AT&T-TSCO was created to provide high-quality, cost-effective telecommunications and data-center outsourcing for such customers as the federal government. And, working with the government can be complicated. "Government contract accounting is much more detailed and rigorous than commercial accounting practices," comments Zillian. For example, one such AT&T-TSCO project has more than 1,200 charge codes. "We provide operations and maintenance services to our customers. These customers want to know how we are spending their money," says Zillian. "They want to know what types of equipment are being serviced and the amount of time and materials needed to service a particular building, floor, or office." AT&T-TSCO is a business unit of AT&T that generates over $90 million in gross sales. It is supported by a handful of corporate staff and has an employee base of more than 400 people.
Ensure Business-Process Integrity
In an effort to streamline business processes, AT&T-TSCO implemented Deltek Systems' Costpoint about three years ago. The business unit then supplemented that original implementation with Deltek's Costpoint Human Resources Module last year. To better understand process flow within the company, Zillian created the mural-sized flowchart. "The best time to do a chart like this is in the beginning stages when you are implementing your system. It includes every process, every human interaction—where the information originates and where it goes. We update this flowchart once a month, and members of my team have their pieces of the flowchart hanging in their cubes or offices," explains Zillian.

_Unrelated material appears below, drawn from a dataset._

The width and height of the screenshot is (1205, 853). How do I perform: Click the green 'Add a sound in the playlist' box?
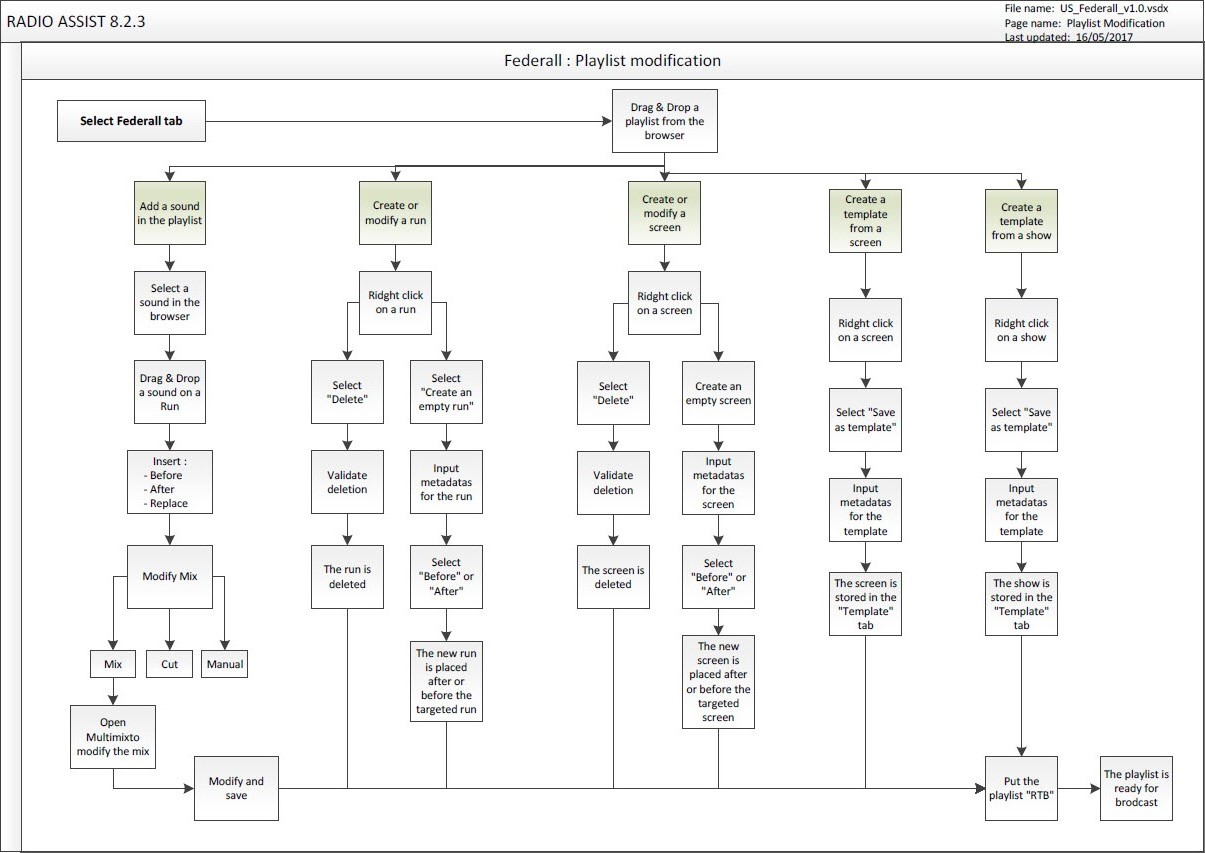click(x=170, y=213)
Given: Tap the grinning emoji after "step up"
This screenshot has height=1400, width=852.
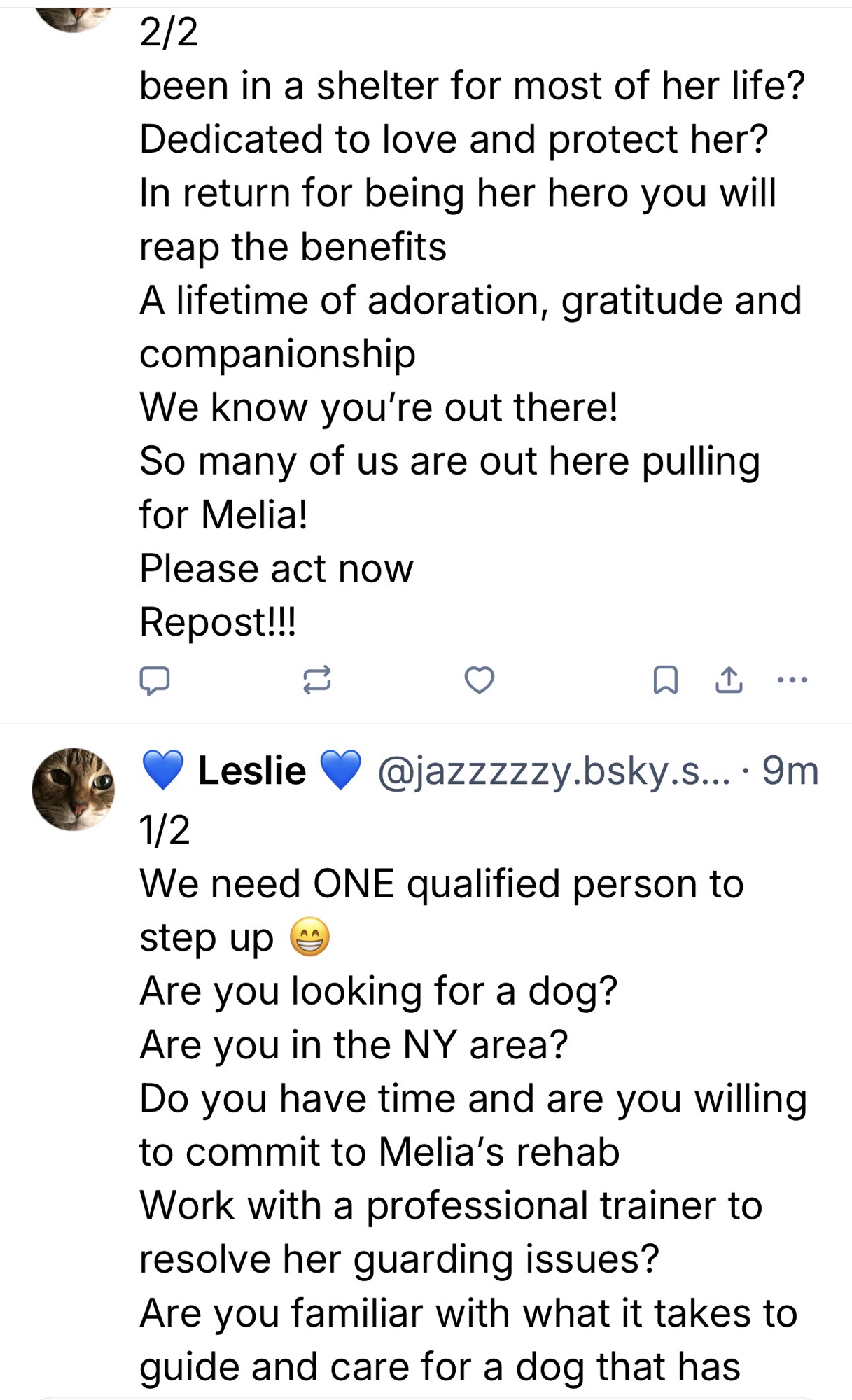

Zillian made plans for disaster recovery, manual processing, system processing and team member responsibilities. "To ensure system integrity, only one person on my team modifies the Costpoint infrastructure. He controls and sets up all new accounts. This guarantees that all steps are followed, every single time," said Zillian. "Anytime anyone works within the system, he or she must follow the process diagrams in sequential order. Anyone needing to change or update a portion of the process is also responsible for coordinating the change. That person must communicate changes to all owners of affected portions of the process to mitigate potential negative impacts to the system."
Tracking labor for a project is an example of a business process. In this case, AT&T-TSCO's Costpoint system accumulates labor data at the lowest possible level and feeds that data directly into AT&T's corporate system. "The corporate system sees a really fast typist, but in reality it's our accounting system ‘talking' to their payroll system. The automation of payroll saves our group a five-person headcount," Zillian stated.
When the corporate payroll system is run prior to uploading the payroll into Costpoint, the Costpoint interface catches potential errors before they become issues. The Costpoint Timesheet Preprocessor identifies these discrepancies and allows for manual corrections. "We have no payroll reconciliation errors," says Zillian. "The process is automated. If there were any errors to begin with, an error report is generated. And, the errors are corrected by our staff prior to import into our system. It takes our payroll manager approximately two hours every two weeks to process our entire payroll."